_Excerpt to read:_
************

Hereinafter, with reference to the drawings, detailed description will be made of an image reading apparatus and a processing device of the disclosure taking a so-called flat bed type image scanner as an example as an image reading apparatus according to an embodiment of the disclosure.

Note that, in the description below, an outline of an overall configuration of the image reading apparatus according to the embodiment of the disclosure will be described below based on, to begin with, FIGS. 1 to 3. Next, a relationship of a configuration of a rotary lever and a peripheral pressing portion that characteristically configure the image reading apparatus and state change of a switch executed via movement of the rotary lever corresponding to each open or closed state of a document cover and the pressing portion will be specifically described based on FIGS. 4 to 11.

Subsequently, an example of determination of presence or absence of the document executed by using the image reading apparatus according to the embodiment of the disclosure and the content of a detection process from detection of the open or closed state of the document cover to the document size detection will be described below in detail based on FIGS. 12 to 20.

Then, lastly, an embodiment in which a characteristic configuration of the image reading apparatus of the disclosure is applied to another apparatus (including the processing device of the disclosure) will be referred to in the description of other embodiments.

(1) Outline of Overall Configuration of Image Reading Apparatus (Refer to FIGS. 1 to 3)

************

[Stored records]

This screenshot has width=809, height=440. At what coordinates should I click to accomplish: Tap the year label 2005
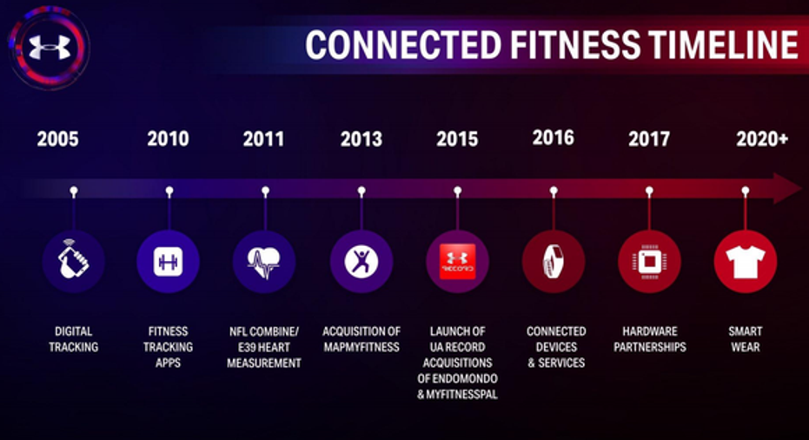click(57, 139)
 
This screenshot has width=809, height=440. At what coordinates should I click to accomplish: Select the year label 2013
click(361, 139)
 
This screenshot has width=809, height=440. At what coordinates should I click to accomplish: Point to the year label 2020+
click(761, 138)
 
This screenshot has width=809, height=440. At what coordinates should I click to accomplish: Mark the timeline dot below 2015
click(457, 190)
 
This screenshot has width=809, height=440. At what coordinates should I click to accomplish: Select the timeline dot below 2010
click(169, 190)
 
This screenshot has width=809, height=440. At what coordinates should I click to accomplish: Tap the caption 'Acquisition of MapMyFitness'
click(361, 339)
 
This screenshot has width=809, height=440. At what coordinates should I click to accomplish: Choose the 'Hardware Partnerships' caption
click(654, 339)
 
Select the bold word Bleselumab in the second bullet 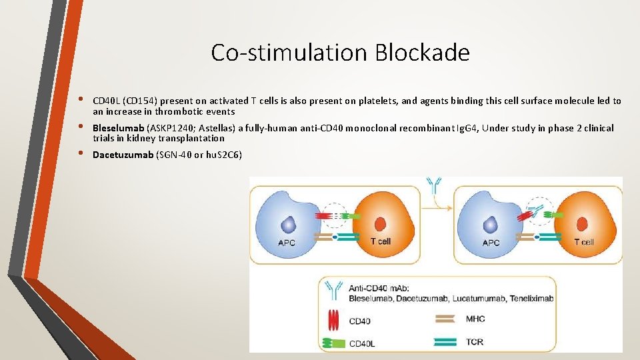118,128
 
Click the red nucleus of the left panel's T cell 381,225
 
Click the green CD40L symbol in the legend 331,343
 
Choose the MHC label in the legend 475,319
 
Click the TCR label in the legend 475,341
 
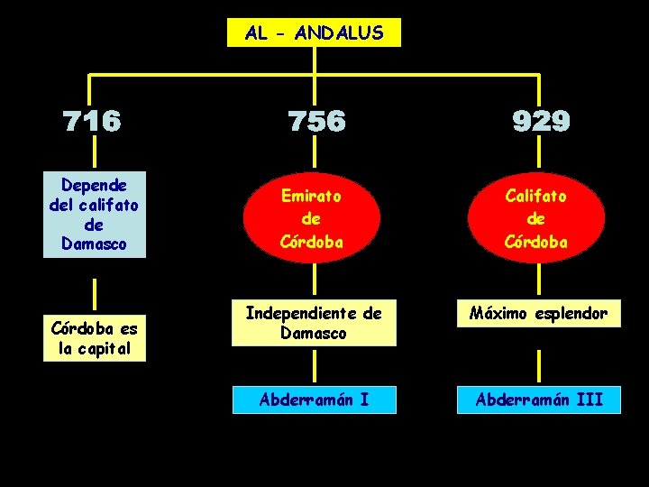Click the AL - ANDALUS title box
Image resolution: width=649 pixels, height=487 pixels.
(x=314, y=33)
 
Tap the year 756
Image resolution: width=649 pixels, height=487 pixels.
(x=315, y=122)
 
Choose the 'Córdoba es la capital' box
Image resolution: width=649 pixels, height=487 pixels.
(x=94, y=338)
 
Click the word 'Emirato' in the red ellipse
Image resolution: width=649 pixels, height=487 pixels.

************

_Stated problem A:_ Transcribe the image reading apparatus excerpt between "Hereinafter, with reference" and "of the disclosure.", inclusive.
_Stated problem B:_ Which distinct ranges of figures does the image reading apparatus excerpt cite? List each range once.

_Expected answer A:_
Hereinafter, with reference to the drawings, detailed description will be made of an image reading apparatus and a processing device of the disclosure taking a so-called flat bed type image scanner as an example as an image reading apparatus according to an embodiment of the disclosure.

_Expected answer B:_
FIGS. 1 to 3
FIGS. 4 to 11
FIGS. 12 to 20